Out of the data below, copy every line with the string "agent".

RECORDS PROVIDED section start

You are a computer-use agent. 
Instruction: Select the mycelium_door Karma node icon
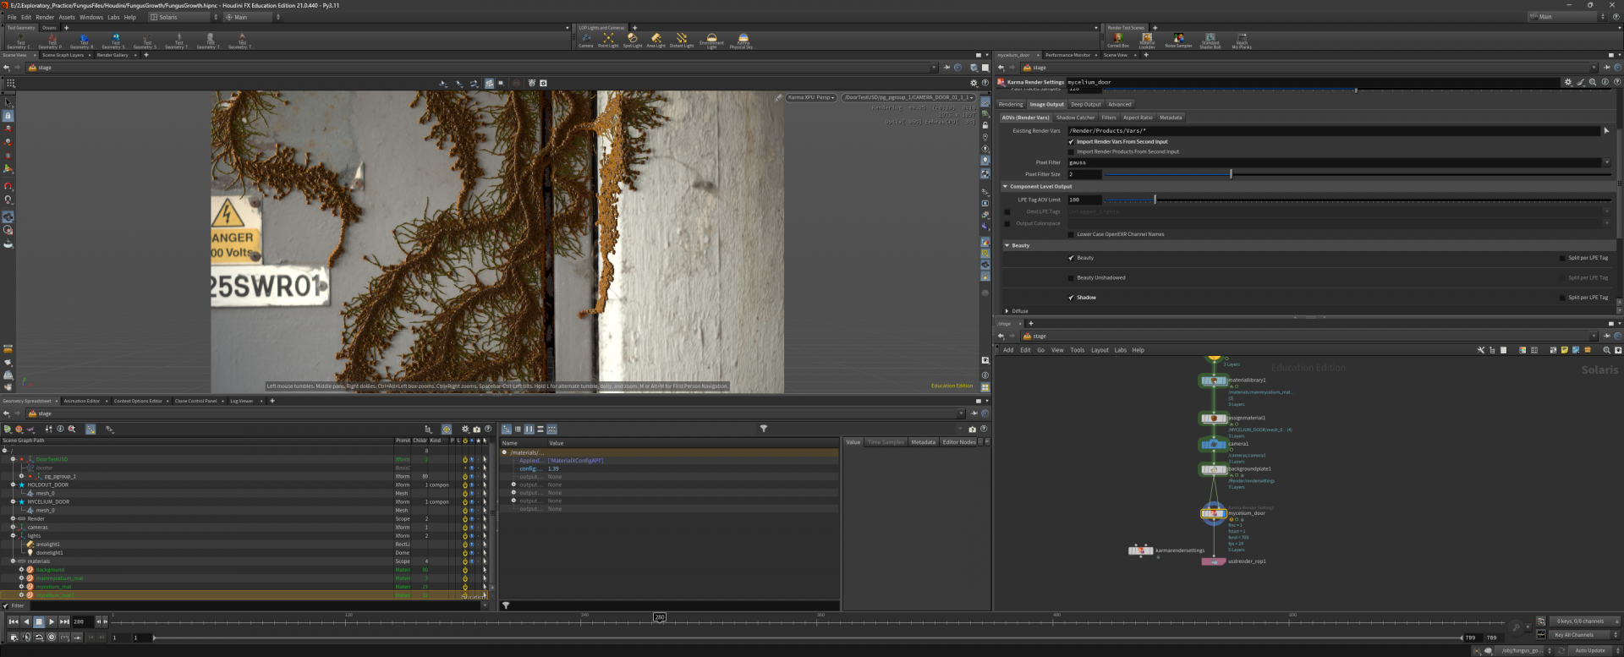pyautogui.click(x=1213, y=513)
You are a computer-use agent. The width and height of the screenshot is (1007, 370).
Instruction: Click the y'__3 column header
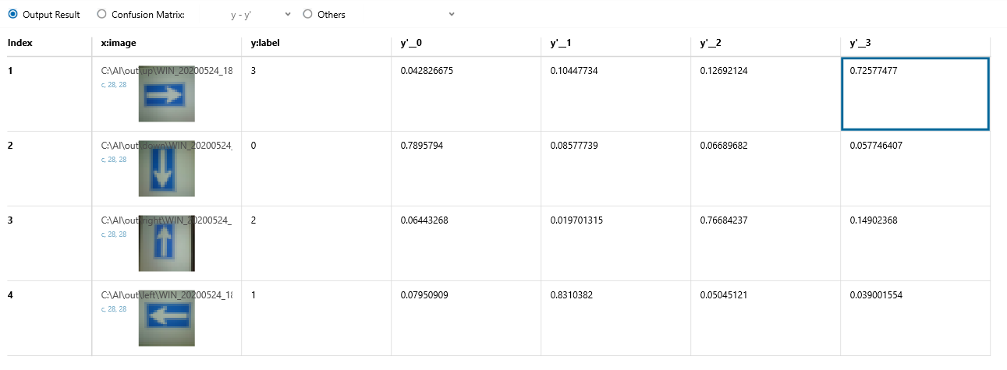(x=861, y=43)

RECORDS PROVIDED section end

**REPLY TO THE TASK:**
You are a computer-use agent. 
You are a computer-use agent. The width and height of the screenshot is (1007, 370).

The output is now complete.